More support is needed to prevent children from suffering the loss of access to their grandparents because of family disputes, according to a researcher at the University of New England.
UNE’s Professor of Early Childhood Studies, Margaret Sims (pictured here), says that while the importance to children of relationships with their grandparents is clear, the legal system could create barriers in cases where the relationship between the child’s parents and grandparents has broken down.
In her recent study with Dr Maged Rofail, Professor Sims said that the rights of both grandchildren and grandparents needed to be given higher priority, and that arguments between a child’s parents and grandparents could be dealt with by better support for counselling and mediation.

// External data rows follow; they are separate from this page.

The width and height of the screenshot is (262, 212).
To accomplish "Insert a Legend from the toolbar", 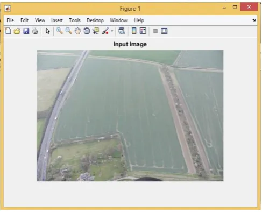I will [143, 31].
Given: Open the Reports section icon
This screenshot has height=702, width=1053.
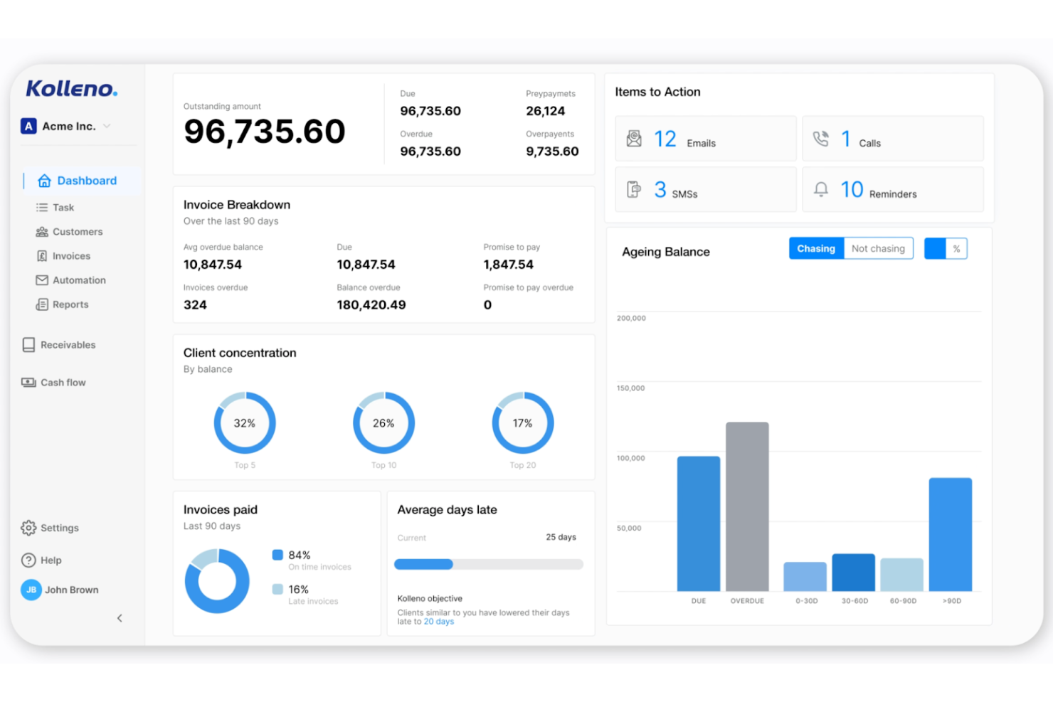Looking at the screenshot, I should [41, 304].
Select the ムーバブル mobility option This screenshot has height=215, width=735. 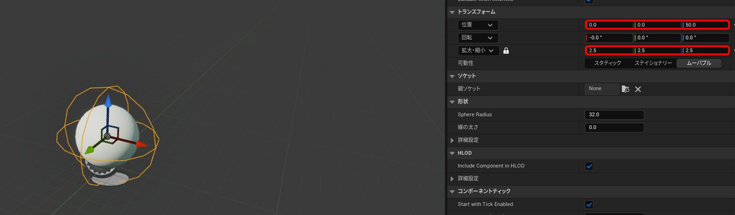(x=699, y=63)
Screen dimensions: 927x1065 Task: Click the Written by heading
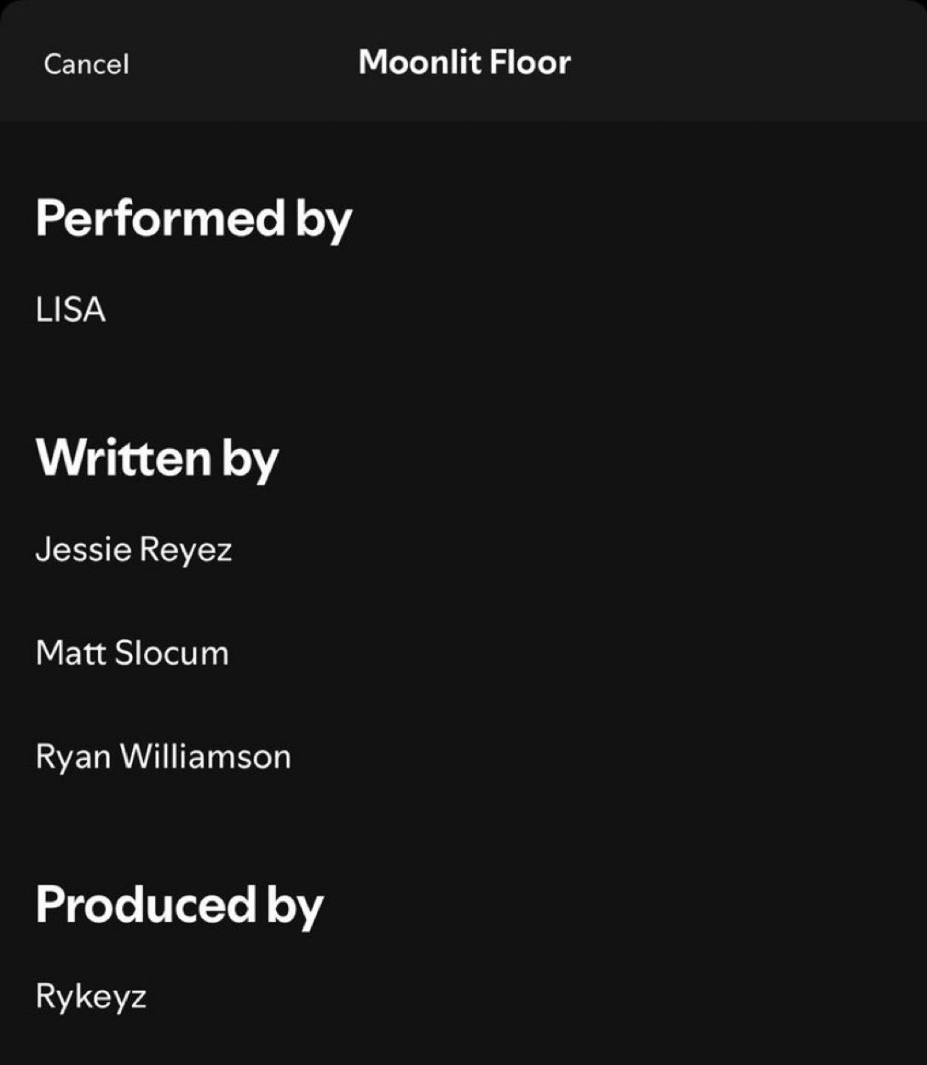[158, 458]
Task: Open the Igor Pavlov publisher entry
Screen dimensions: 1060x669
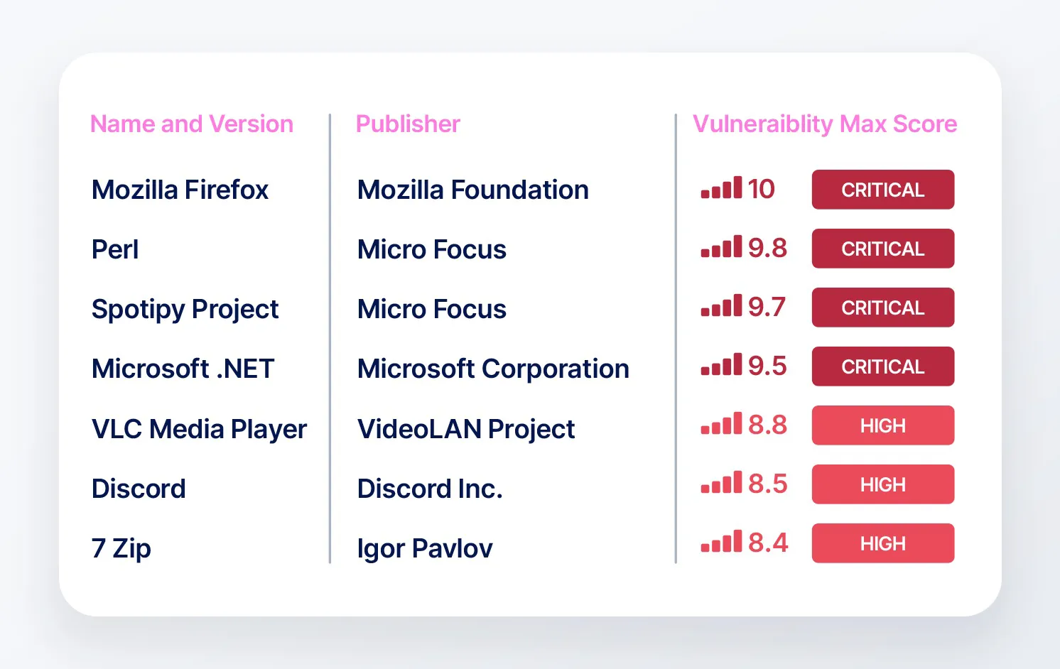Action: [425, 549]
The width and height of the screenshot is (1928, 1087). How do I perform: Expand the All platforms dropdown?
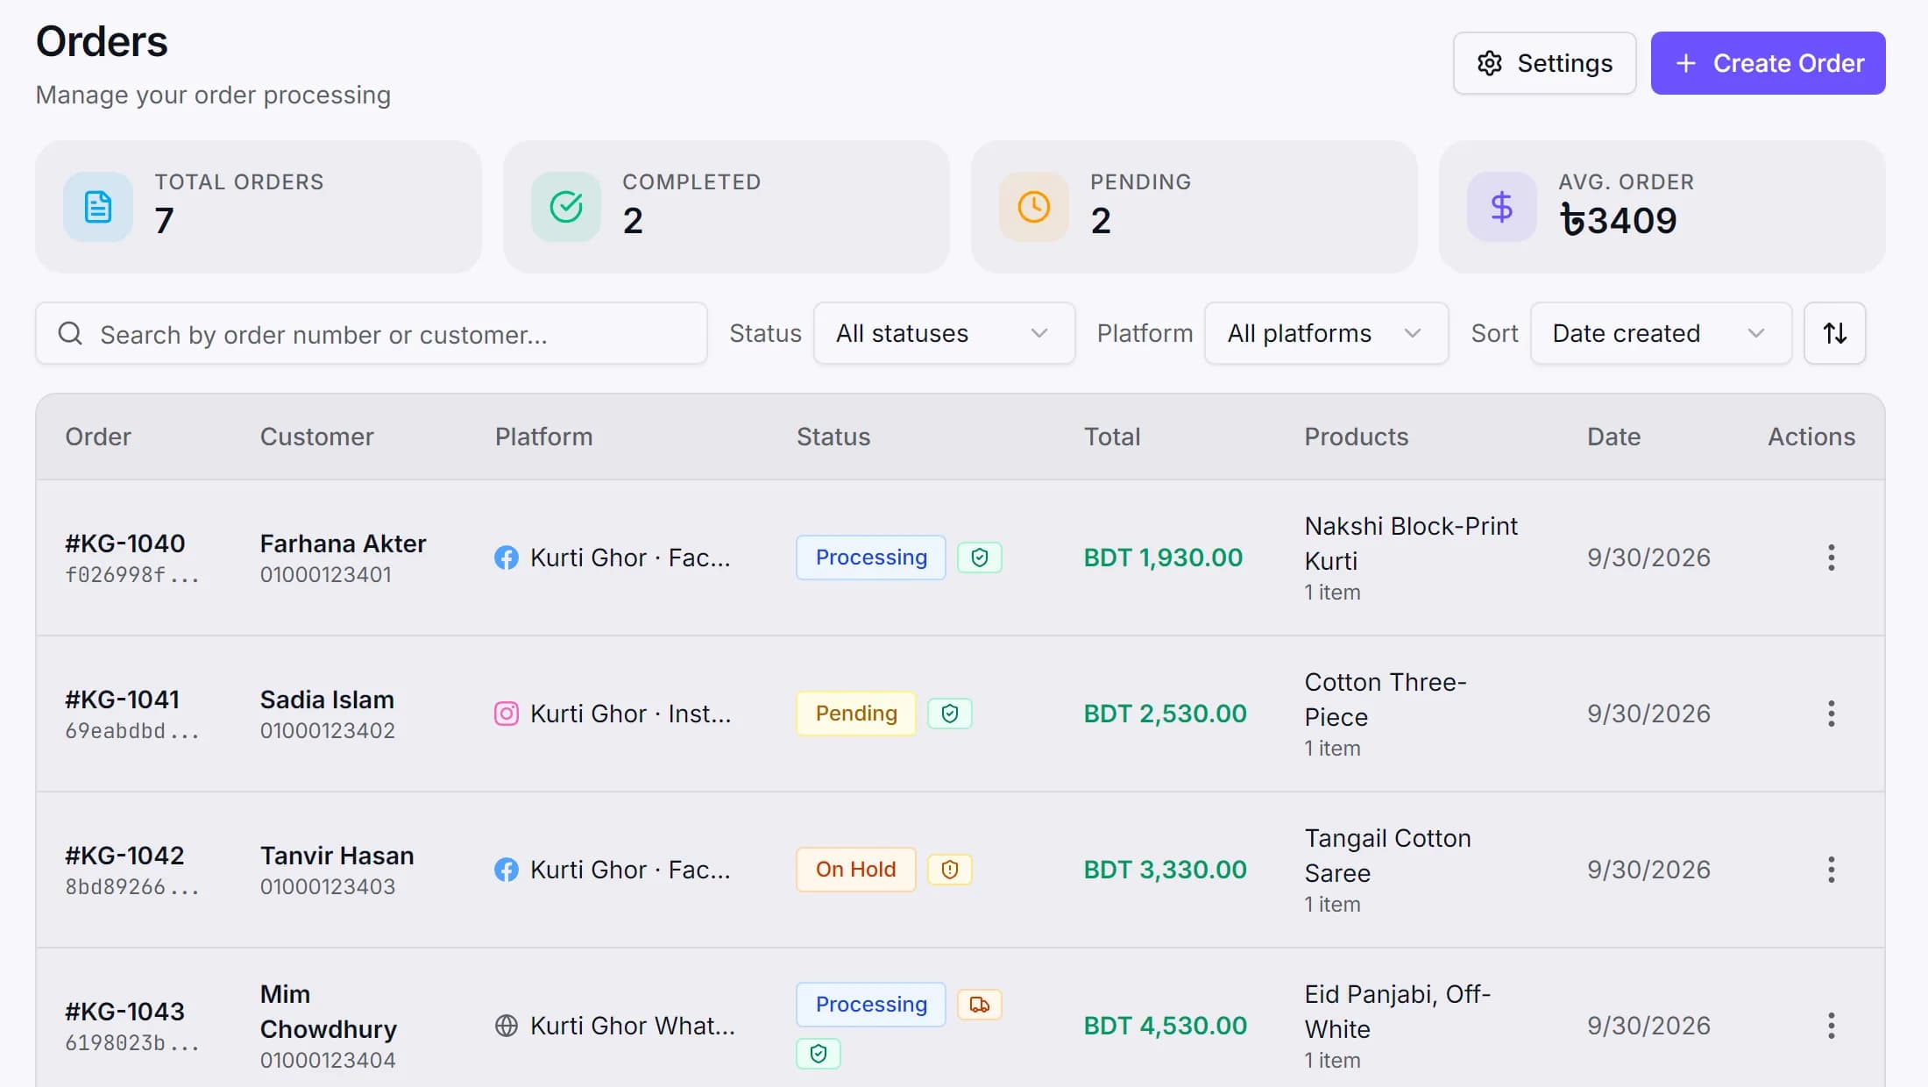(1326, 333)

“As many of these arise from feelings of hurt, pain and anger, counselling and mediation have a high likelihood of creating families where relationships can be managed in a more positive manner,” the study concludes. “This is to the advantage of all parties, but particularly the grandchildren themselves. Acting in the best interests of the child requires the legal system to put more effort into supporting the grandparent-grandchild relationship rather than allowing the relationship to fracture on the understanding that attempting resolution will stress parents.”
The study suggests that this could include “court-ordered (i.e. compulsory) mediation or counselling so that underlying problems exacerbating grandparent-grandchild contact problems (such as disagreements between grandparents and their adult children, and breakdown of in-law relationships) are dealt with in a manner that enables children to maintain relationships with their grandparents”.
“While people do feel hurt – sometimes very hurt – in family disputes, the real point is the welfare of growing children,” Professor Sims said. “We need to provide support that enables difficulties between parents and their children to heal so grandchildren don’t suffer.
“One of the big problems we now see is that children are tending to lose out by being isolated in nuclear families instead of being nourished by an extended family.”
At the same time, Professor Sims added, grandparents themselves often go through enormous suffering when denied access to their grandchildren, and this itself could lead to large social as well as personal costs.
Professor Sims has published a number of books in this area, including Social Inclusion and the Early Years Learning Framework, and is the Editor of the Australian Journal of Early Childhood. She says it is important that parents be receptive to dealing with difficulties with their own parents, and to make an effort to ensure that they are involved in the lives of their grandchildren. “Generally speaking, the more people in children’s lives the better,” she said. “Parents need to make time for the relationships with grandparents; they have to see that they’re important.”